Christophe Dal Sasso Big-band à Vincennes - mai 2013
© Philippe Paschel
© Philippe Paschel

Christophe Dal Sasso a écrit une suite sur “Le Horla” de Maupassant, une longue nouvelle racontant l’histoire d’une possession par un démon exotique. C’est donc une musique à programme qui suit la structure de l’oeuvre, comme l’a expliqué lui-même l’auteur avant d’en commencer l’exécution et par de brefs incises pendant celle-ci. Le concert fut donné sans sonorisation pour que l’on apprécie mieux l’orchestre. Il y eut d’abord “Prélude et Vaisseau brésilien”, pièce jouée aux flûtes diverses par Dal Sasso et les saxes, les autres membres de l’orchestre jouant des percussions, une musique exotique et agréable, comme l’est le sentiment du narrateur, qui à l’ombre d’un très grand arbre voit passer au loin sur la Seine un beau vaisseau brésilien, puis deux parties dont les titres étaient les dates du journal qui constitue la nouvelle. On peut bien sûr écouter la musique sans connaître l’histoire -ce qui était peut-être la situation de beaucoup de spectateurs-, ce n’est pas une musique descriptive, mais plutôt évocatrice des sentiments que Christophe Dal Sasso a perçus à la lecture. On pouvait facilement reconnaître dans un passage très violemment et obstinément rythmé le moment de la plus grande possession. C’est une œuvre sophistiquée, les thèmes passant d’un pupitre à un autre, légèrement ou pas modifiés, comme une sorte de fugue différée, utilisant les ressources de timbres des sourdines des cuivres et les sonorités des divers instruments des bois (saxes, clarinette, flûtes, clarinette basse). Il y eut une bonne place donnée aux solistes : Boris Pokora dans un long solo escarpé et haletant (le début de la possession et son développement), un long passage nostalgique, un peu languide, à la charge de Guillaume Naturel (la paix revenue dans l’esprit du narrateur qui s’est éloigné de chez lui), un long solo de Lionel Belmondo avec une sonorité à la fois relâchée et ample, alairienne, pleine de mystère. Lionel Belmondo ; Thomas Savy, Jerry Edwards, Julien Alour, Pierre de Bethmann purent aussi s’exprimer. On notera aussi le jeu très impressionnant de Donald Kontomanou. Le dernier numéro de l’oeuvre ne fut pas aussi terrible que l’histoire racontée -l’incendie de la maison avec les domestiques à l’intérieur pour détruire le démon-, mais c’était sans doute la phrase de fin qui était l’inspiration de la musique. Cette musique mériterait d’être écoutée en lisant le texte de Maupassant. Salle presque pleine (1.30).

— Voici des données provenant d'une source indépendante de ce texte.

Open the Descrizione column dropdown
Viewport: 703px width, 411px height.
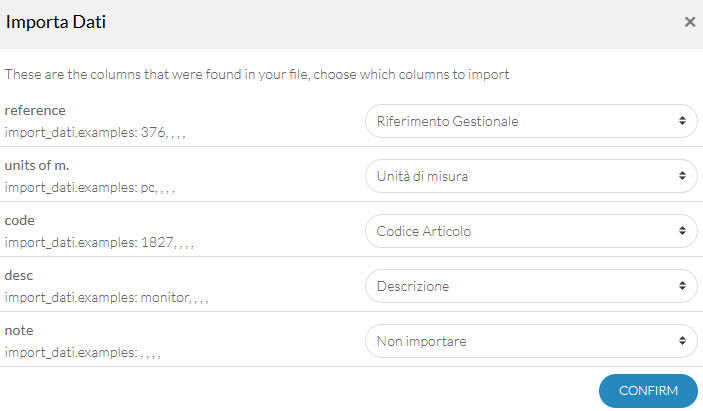[531, 286]
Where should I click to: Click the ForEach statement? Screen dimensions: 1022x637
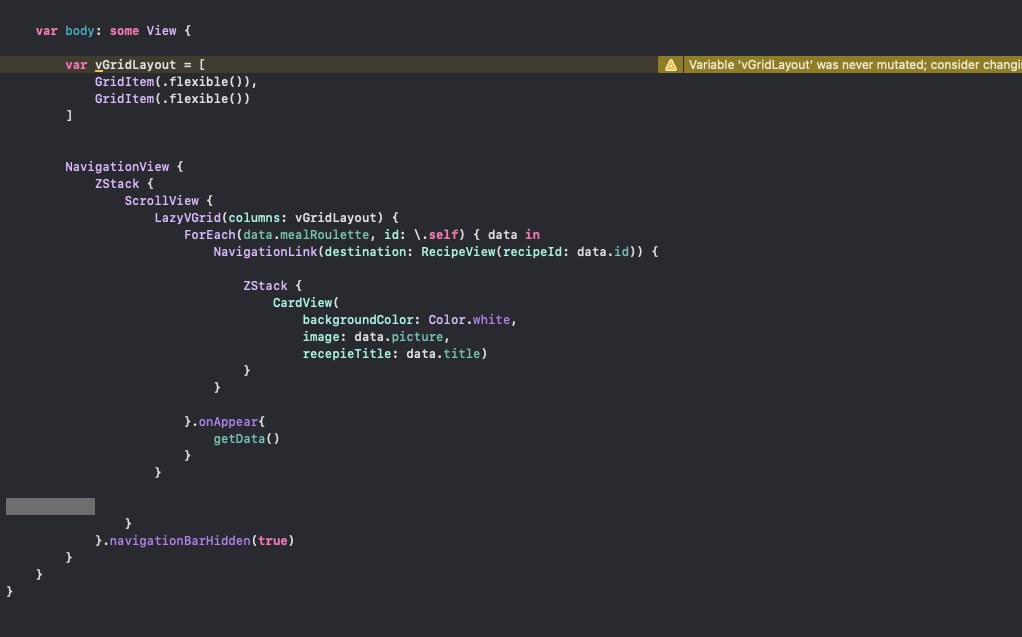(210, 235)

Nota Bene. Le concert était enregistré dans l’intention de faire un disque et Christophe Dal Sasso précisa que nos réactions seraient également fixées. Paroles malencontreuses. Un de ces personnages qui osent tout se crut autorisé à intervenir souvent et à contre-temps, interrompant même un solo de Pokora, qui très légitimement n’apprécia pas du tout cette mauvaise manière. Ou alors était-il venu saboter l’enregistrement ?

CHRISTOPHE DAL SASSO BIG BAND
Julien Alour, David Dupuis (tpt, Bugle)
Boris Pokora (Alto, flûte, clarinette)
Guillaume Naturel, Lionel Belmondo (Ténor , flûte, clarinette)
Thomas Savy (clarinette basse, clarinette)
Merill Jerome Edwards, Bastien Stil (trombone)
Pierre de Bethmann (piano), Manuel Marchès (b), Donald Kontomanou (dms).
samedi 25 mai 2013- 20 h 00


Lew Tabackin a donné devant un public malheureusement clairsemé, un de ces concerts dont on sort revigoré. Le pré-texte (l’hommage à l’album de Dexter Gordon) resta juste cela et Lew Tabackin s’éloigna du disque par le répertoire, “Blues for Dexter”, ou par le dérangement (“de-arrangement”, selon Lew Tabackin) des thèmes, “Night in Tunisia”, joué à la flûte et qui évoqua des harmonies beaucoup plus à l’est.

Pierre Boussaguet, Lew Tabackin, Mourad Benhamou - Vincennes, mai 2013
© Philippe Paschel
© Philippe Paschel

Le concert débuta a capella , Tabackin déambulant sur tout l’espace de la scène grâce au micro qui flottait au-dessus du pavillon de son instrument, expulsant la musique de son corps à travers son saxo, pliant les genoux, un genou au sol, jouant souvent dans une position qui lui est habituelle, le corps ramassé, penché en avant, la tête relevée, dans l’attitude d’un marcheur face à un grand vent. Ce saxophoniste possède une sonorité ample et roborative, avec un bon vibrato dans les ballades, dans la lignée de Coleman Hawkins qu’il revendique, mais dans un style plus moderne, disons le hard bop. Lew Tabackin est un infatigable souigneur, qui ne laisse rien aller comme ça, sa musique est intense et vitale, on le voit même à l’expressivité de son corps jouant.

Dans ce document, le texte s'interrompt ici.